Live Review

White Lies, 9:30 Club, Washington DC

Intense? Yes. Emotional? Yes. Enjoyable? Yes.

White Lies hold court at Washington’s famed 9:30 Club, playing to a crowd that appears aged 5 to 50 (it’s Friday and 9:30 Club shows are all ages, so many parents are present with their sprogs in tow.). It’s the London trio’s second visit to the Nation’s Capital, following on from their 2009 appearance at the Black Cat just a couple blocks away, coheadlining an ‘NME Presents’ tour with Friendly Fires. The band have come a long way from ‘To Lose My Life…’, and this is most evident in their intense and confident live set showcasing favourites new and old.

Gone from 2009 are the t-shirts and jeans; enter smart dress shirts and suits. The set opener, ‘A Place to Hide’, a song about the end of the world, is perfectly timed to the rapture predicted to occur the next day. This coincidence is probably lost on the punters, who are quickly mesmerised by the spectacle in front of them. Despite singing songs that admittedly are heart heavy, lead vocalist / guitarist Harry McVeigh is poised and grinning throughout, obviously enjoying the performance.
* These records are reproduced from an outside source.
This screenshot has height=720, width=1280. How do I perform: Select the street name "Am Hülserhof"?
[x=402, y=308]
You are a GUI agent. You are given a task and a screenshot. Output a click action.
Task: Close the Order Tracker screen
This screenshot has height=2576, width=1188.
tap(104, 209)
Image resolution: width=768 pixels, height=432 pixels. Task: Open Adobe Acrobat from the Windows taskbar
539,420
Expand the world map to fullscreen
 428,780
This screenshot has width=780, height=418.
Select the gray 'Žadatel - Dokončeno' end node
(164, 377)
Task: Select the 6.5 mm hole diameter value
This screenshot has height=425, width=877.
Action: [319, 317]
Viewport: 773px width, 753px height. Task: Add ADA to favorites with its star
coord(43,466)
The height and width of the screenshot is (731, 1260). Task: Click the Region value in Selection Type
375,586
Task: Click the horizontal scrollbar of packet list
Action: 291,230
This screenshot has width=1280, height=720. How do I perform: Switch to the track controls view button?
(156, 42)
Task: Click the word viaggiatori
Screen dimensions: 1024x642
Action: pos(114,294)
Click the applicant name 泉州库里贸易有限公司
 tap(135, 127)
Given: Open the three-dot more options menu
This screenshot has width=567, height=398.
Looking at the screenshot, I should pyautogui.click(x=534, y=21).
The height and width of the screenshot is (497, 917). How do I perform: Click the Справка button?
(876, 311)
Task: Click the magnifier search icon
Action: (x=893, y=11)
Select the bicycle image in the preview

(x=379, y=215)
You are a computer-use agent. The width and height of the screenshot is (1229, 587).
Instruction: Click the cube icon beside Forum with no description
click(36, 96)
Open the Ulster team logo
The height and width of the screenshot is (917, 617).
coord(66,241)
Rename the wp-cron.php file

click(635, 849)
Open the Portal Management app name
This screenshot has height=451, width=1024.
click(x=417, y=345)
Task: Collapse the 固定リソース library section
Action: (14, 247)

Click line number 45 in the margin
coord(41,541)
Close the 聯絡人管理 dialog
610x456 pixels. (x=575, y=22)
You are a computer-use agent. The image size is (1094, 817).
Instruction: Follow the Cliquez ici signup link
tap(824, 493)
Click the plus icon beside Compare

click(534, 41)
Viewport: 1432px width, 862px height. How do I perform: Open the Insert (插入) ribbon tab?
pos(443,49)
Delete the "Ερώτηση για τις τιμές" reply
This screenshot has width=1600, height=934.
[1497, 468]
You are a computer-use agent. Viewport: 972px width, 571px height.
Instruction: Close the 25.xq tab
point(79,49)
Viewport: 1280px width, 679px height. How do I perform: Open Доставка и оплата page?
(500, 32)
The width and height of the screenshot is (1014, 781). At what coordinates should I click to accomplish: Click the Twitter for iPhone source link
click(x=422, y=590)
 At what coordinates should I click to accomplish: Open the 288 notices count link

‘Streetlights’ is a very depressing song on record, with its words ‘no time for heartbreak / buckle up for loneliness’. The shortcoming of the recording is that the song is so very bleak, the more unhinged of us might want to slit our wrists to it. However, when performed live, it’s a masterpiece. McVeigh’s voice is charged with so much emotion that it’s impossible not to get chills down your spine when he sings plaintively, ‘can anybody hear me? / is there anybody out there? / not a soul in a streetlight / this might be love’.

Just because White Lies’ preferred choice of subject matter is dark doesn’t mean you can’t dance to it. ‘Holy Ghost’, following the lead of the Police’s ‘Roxanne’ in its account of a prostitute, has a down and dirty vibe. The song owes its sensuality chiefly to the bass lines of Charles Cave, whose fingertips tiptoe across the four strings of his Gretsch effortlessly. Older songs ‘To Lose My Life’, ‘Farewell To The Fairground’ and ‘Death’ are accompanied by audience pogo-ing and fist-pumping, a reaction proving the strength of the band’s connection with the audience’s hearts and minds. The slow and slinky jam of ‘Peace And Quiet’ is the ideal counterpoint to the more overt alt-dance songs, showing off each individual’s skill, including touring bandmates Tommy Bowen (keyboards) and Rob Lee (guitars / keyboards).

It should be noted that probably the hardest-working man on the stage is drummer Jack Lawrence-Brown, who pounds so furiously on his kit that the mic hung above his head continuously bounces around haphazardly. The show ends with recent melancholic anthem ‘Bigger Than Us’. As the band’s last parting blow, everyone’s hearts are both heavy, yet warm. Intense? Yes. Emotional? Yes. Enjoyable? Yes. White Lies live tick off all the boxes.